Kids out of wedlock, divorce, crazy family members, affairs, that’s part of life, and trying to exploit any of that is a mistake. Making a big deal about being from a small town and using that to argue about credentials won’t work. If you grew up outside of a major city, you’re used to being thought of in that way, and they resent it. The target audience for the Palin selection doesn’t think politicians, academics, elites, etc. have any common sense about the world. You hear that over and over, the “anyone with common sense would know” type argument. They want no part of cities and the values they perceive to exist there, that way of life is very alien to them (what’s a community organizer?) They think their way of life is just fine, truth be told better even, the values, the quality of life, all of it, and any suggestion to the contrary will be met with resistance.

I fear that people crafting responses to the Palin selection do not understand this emotion, the lack of respect that people in these areas feel for their lifestyle, their intelligence, their way of life, etc.
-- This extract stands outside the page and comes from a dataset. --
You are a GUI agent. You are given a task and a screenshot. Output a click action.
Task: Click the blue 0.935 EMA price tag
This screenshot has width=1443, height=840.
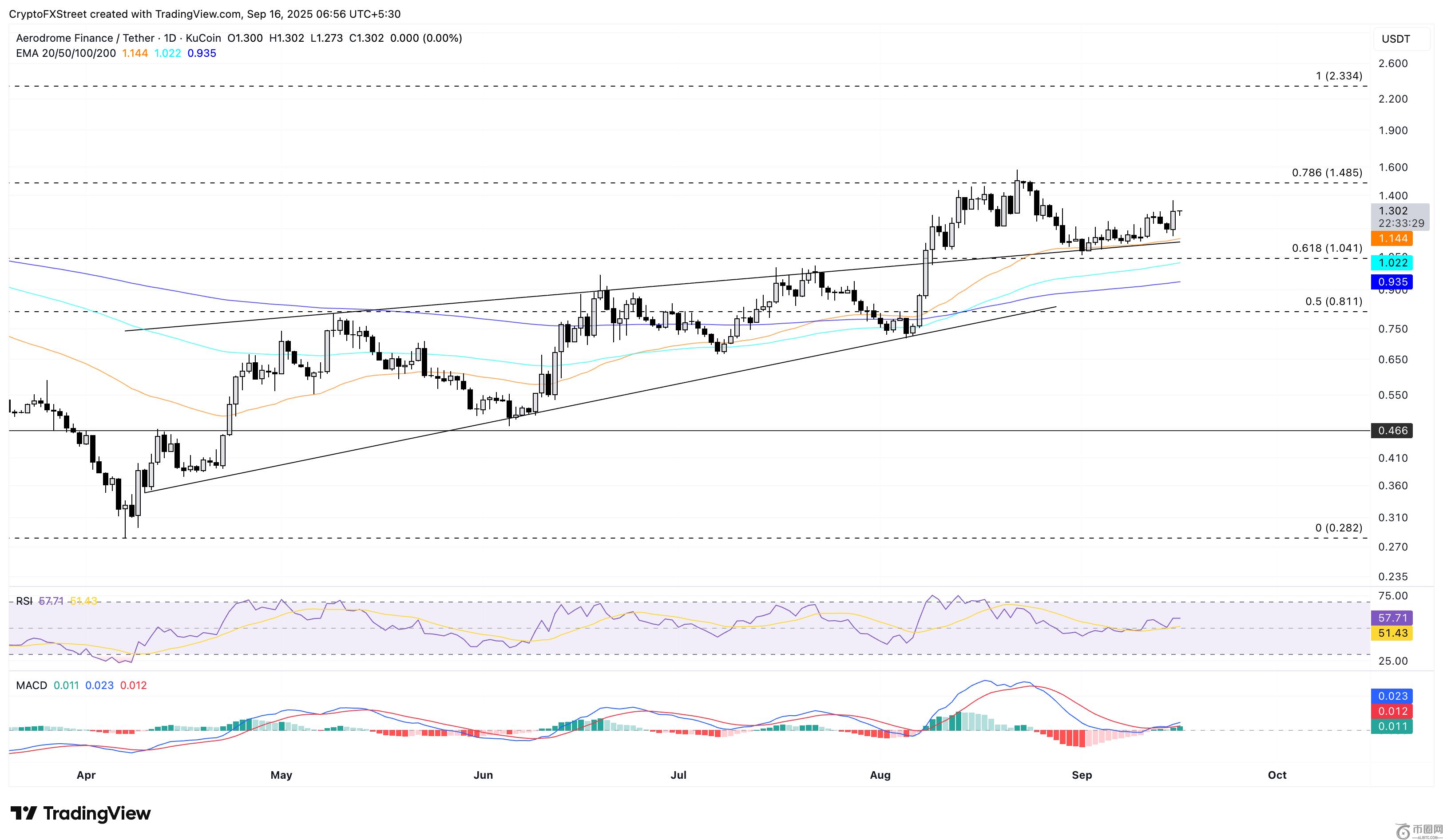1391,282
Attempts to bring down Palin that stoke these emotions will actually bring great sympathy.

Here’s another way of expressing what I’m trying to say.
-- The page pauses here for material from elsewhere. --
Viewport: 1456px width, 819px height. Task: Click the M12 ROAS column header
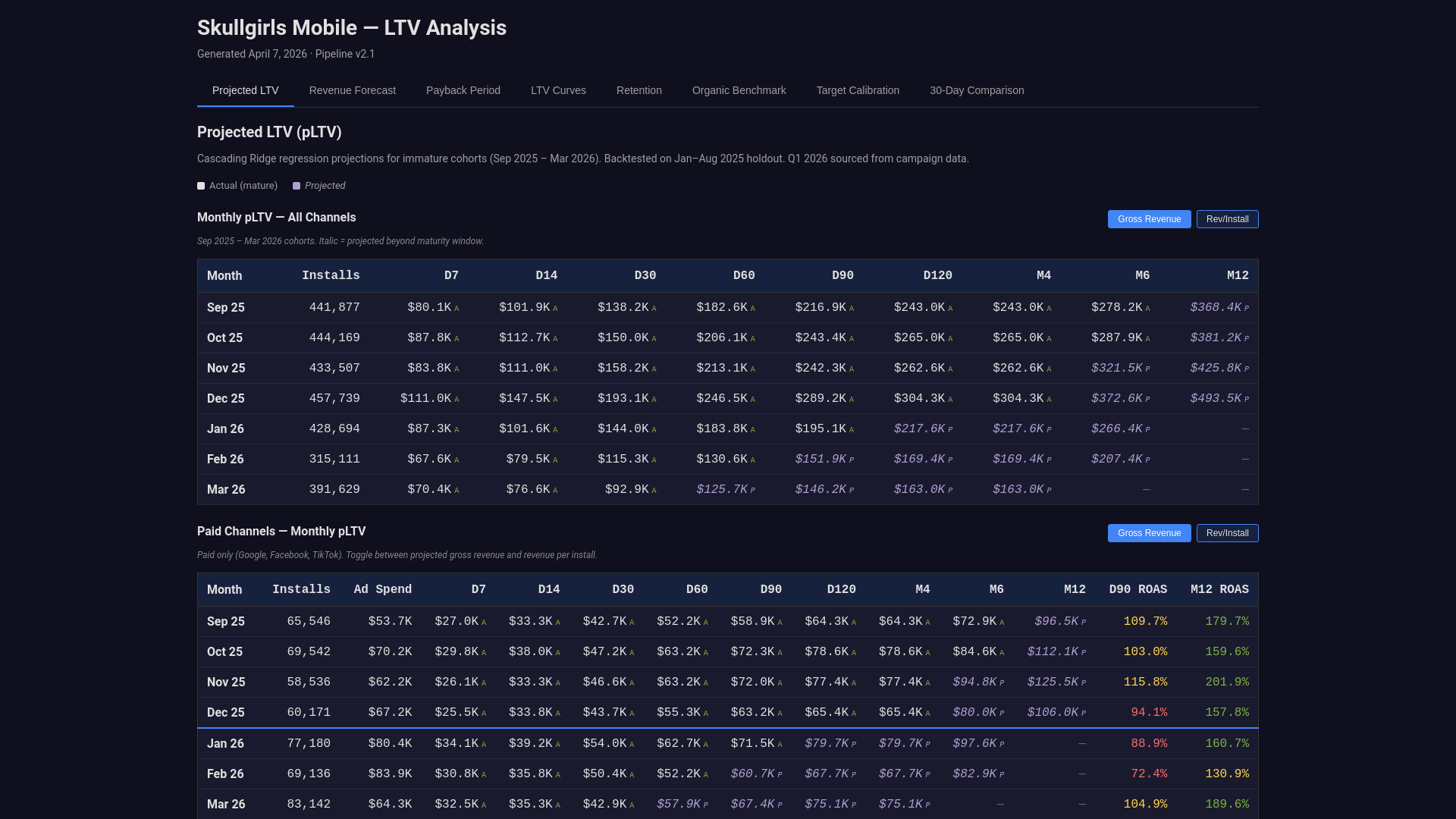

Learning how to dress a deer in the field is something that happens on a hunting trip with your father, grandfather, uncle, maybe a few of their friends. It’s a family time, a time to bond as “men”, and it’s a tradition that has passed from father to son for as long as you can remember (my mom’s family helped to settle the area of California where I grew up). It’s partly men drinking and telling stories around the fire, partly the serious business of hunting (where alcohol is strictly forbidden). But most importantly it’s a family tradition, something that passes from father to son. You bring deer jerky to school to share with your friends as a symbol that you bagged a deer, that kind of thing. It’s embedded in the culture.

When we make fun of knowing how to field-dress a moose, we are also making fun of the family traditions behind it, and we send the wrong message to this constituency. Sarah Palin will appeal to this group, as well as to all the women who had to stay home while their brothers got to go with dad on these trips. She opens doors for their hopes too.

All I’m saying is that as we frame the response to her, we should do our best to understand the nature of the appeal she is making so as to avoid strategies that may backfire. The group they are appealing to doesn’t want Washington’s money, though that never hurts, they want respect. I think it’s that simple, and responses that don’t give this constituency the respect they believe they are due will likely be counterproductive.

I haven’t spent much time in really big cities, three and a half yeas in San Diego pretty much does it (and that was two different times that were years apart), and I’m a long way from living in a really small town like where I grew up. I live in a somewhat larger area now, around 200,000 total I think, maybe a bit less, but I’ve noticed that once you get outside of the University area and connect with the people who were born and raised here, the values aren’t much different from the small-town values I grew up around, the cultural distance is much closer than it is to, say, Portland or Seattle. I think there is a fairly large constituency here, large enough to pay attention to – it’s not just a bunch of small town folk whose collective numbers are of little relevance to the outcome of the election – and paying more attention to, and showing more respect for, the cultural values and traditions this group holds could make a big difference.

But I’m biased, and you can take or leave what I have to say. San Diego was great, I learned to surf when I was there a few years ago and that was really cool, but a life of crowded freeways never quite felt like home.